Bundeskanzlerin Angela Merkel (CDU) hatte am Samstag den Putsch in der Türkei „aufs Schärfste“ verurteilt. „Deutschland steht an der Seite all derjenigen in der Türkei, die die Demokratie und den Rechtsstaat verteidigen.“ Merkel appellierte dabei auch an Erdoğan: „Gerade im Umgang mit den Verantwortlichen für die tragischen Ereignisse der letzten Nacht kann und sollte sich der Rechtsstaat beweisen.“
Leser*innenkommentare
mémoirecourte
Worum geht es Merkel eigentlich: Sicherzustellen, dass Erdogans Türkei weiterhin deutsche Waffen Kauft (um endgültig mit den Kurden Schluss zu machen);
Stefan Mustermann
Erdoğan nannte den verunglückten Staatsstreich ein „Geschenk Gottes“, damit er das Militär säubern könne
http://www.cicero.de/weltbuehne/gottes-geschenk-wie-der-putschversuch-in-der-tuerkei-erdoans-macht-staerkt
Was würden Psychologen dazu sagen? Normalerweise wäre ein President erschüttert (weil unerwartet???), niedergeschlagen, weil Menschen gestorben sind.
Irgendwie bringt dieser sogenannte Putschversuch viele Fragen.
571 (Profil gelöscht)
Gast
Harte Haltung?
Die ist allein schon per Nato-Mitgliedschaft unmöglich.
Sondermann
Sevim Dagdelen hat recht. Keine militärische Kooperation mehr!
Gion
ja! Damit daß nicht mehr passiert, was ich vor Jahrzehnten im kurdisch-türkischen Dorf eines Freundes erlebte:
Ein junger Dorfschützer (Jandarma) grüßte freundlich auf Deutsch und klopfte stolz auf den Schaft seines G3-Gewehres:
"Almanya gut!"
Einige Zeit später tötete das Militär meinen Freund. Sein "Verbrechen": Er war Kurde - kein kämpfendes oder gar passives PKK-Mitglied. Dabei zerstörte das Militär große Teile seines Dorfes.
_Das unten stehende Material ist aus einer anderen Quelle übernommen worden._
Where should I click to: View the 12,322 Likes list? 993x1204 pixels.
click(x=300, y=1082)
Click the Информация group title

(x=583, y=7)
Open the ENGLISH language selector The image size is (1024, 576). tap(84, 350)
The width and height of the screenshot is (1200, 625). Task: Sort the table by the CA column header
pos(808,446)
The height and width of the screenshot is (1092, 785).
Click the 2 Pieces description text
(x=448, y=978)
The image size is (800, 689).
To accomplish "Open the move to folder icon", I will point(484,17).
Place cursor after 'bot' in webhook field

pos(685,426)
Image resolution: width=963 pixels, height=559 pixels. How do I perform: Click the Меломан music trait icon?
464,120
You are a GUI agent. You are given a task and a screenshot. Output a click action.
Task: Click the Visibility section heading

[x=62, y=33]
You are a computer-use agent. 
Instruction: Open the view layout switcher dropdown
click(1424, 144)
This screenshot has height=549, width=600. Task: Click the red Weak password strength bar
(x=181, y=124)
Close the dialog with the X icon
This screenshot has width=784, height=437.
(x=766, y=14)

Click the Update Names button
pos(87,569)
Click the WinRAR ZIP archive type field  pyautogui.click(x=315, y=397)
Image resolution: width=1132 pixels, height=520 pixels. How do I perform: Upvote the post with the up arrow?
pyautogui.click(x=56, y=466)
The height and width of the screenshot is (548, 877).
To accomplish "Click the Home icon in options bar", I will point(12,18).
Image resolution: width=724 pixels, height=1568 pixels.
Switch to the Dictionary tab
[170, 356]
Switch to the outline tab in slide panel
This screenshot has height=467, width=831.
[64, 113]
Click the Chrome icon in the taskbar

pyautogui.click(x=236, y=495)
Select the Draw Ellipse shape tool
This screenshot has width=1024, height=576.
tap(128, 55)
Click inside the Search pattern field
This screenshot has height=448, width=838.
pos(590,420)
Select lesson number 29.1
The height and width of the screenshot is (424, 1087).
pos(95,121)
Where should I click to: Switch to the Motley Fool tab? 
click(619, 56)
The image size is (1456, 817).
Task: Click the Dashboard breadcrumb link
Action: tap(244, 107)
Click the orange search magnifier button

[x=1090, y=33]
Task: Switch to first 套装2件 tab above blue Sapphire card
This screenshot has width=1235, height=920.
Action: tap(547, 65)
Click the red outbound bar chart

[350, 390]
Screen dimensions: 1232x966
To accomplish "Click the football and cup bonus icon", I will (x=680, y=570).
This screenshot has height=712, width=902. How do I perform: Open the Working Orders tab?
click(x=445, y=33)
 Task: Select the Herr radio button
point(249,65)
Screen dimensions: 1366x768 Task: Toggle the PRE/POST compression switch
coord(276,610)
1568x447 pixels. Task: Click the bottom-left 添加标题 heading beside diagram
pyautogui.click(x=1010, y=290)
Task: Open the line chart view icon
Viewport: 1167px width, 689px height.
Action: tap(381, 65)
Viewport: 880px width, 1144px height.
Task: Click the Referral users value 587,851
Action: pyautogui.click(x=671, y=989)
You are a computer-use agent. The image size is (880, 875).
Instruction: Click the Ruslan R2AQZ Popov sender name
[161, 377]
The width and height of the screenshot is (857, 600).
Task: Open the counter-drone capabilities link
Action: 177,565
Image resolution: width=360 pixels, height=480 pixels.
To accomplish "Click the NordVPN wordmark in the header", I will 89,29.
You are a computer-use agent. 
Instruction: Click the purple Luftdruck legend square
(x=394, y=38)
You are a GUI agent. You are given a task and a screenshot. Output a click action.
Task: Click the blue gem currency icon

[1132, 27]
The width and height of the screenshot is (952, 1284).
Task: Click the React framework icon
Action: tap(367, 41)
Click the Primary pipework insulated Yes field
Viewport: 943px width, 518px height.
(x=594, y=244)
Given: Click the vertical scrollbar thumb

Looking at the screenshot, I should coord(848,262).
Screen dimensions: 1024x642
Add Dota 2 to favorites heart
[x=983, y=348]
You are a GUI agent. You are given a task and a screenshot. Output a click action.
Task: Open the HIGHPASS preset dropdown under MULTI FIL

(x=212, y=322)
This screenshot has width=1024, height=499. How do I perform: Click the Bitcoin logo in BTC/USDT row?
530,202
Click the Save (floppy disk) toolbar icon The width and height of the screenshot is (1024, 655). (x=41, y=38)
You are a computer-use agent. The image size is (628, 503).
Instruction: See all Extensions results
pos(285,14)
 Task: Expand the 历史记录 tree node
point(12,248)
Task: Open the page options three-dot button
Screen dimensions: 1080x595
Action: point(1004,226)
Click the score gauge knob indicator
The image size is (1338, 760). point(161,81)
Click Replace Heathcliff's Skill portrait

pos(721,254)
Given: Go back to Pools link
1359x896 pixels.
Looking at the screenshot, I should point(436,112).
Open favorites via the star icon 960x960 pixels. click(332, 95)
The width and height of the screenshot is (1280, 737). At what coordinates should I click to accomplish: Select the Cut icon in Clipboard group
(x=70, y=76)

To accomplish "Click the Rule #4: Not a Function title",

Im TV sahen wir später ausrangierte NVA-Schützenpanzer, an einem war ein Mensch angebunden, den sie über eine Dorfstrasse schleiften...
Sondermann
@Gion Mein volles Mitgefühl!
Leachim
@Gion und diesem Militär möchten jetzt viele hier in Deutschland die Macht über den türkischen Staat geben ...
Karl Kraus
@Gion :(
Gion
mowgli
Bis eben noch war die Türkei für Angela Merkel und Co. Teil der Lösung eines Flüchtlingsproblems. Ab sofort könnte sie alledings Teil des Problems werden.
Mustardman
Wenn man Politik immer nur als reaktives Wählen des kleinsten Übels betreibt, darf man sich nicht wundern, wenn man im Optionsbaum irgendwann auf einen kleinen Zweig herausgeklettert ist, von dem aus man nicht mehr weiterkann, ohne entweder runterzuspringen oder große Umwege über die Äste der großen Übel zu gehen.
Die derzeitige Situation ist aber beschissen, zumal alle Politik gegenüber der Türkei nicht nur außenpolitische, sondern auch massive innenpolitische Dimensionen hat, denn nicht nur in der Türkei sind viele Türken Anhänger von Erdolf.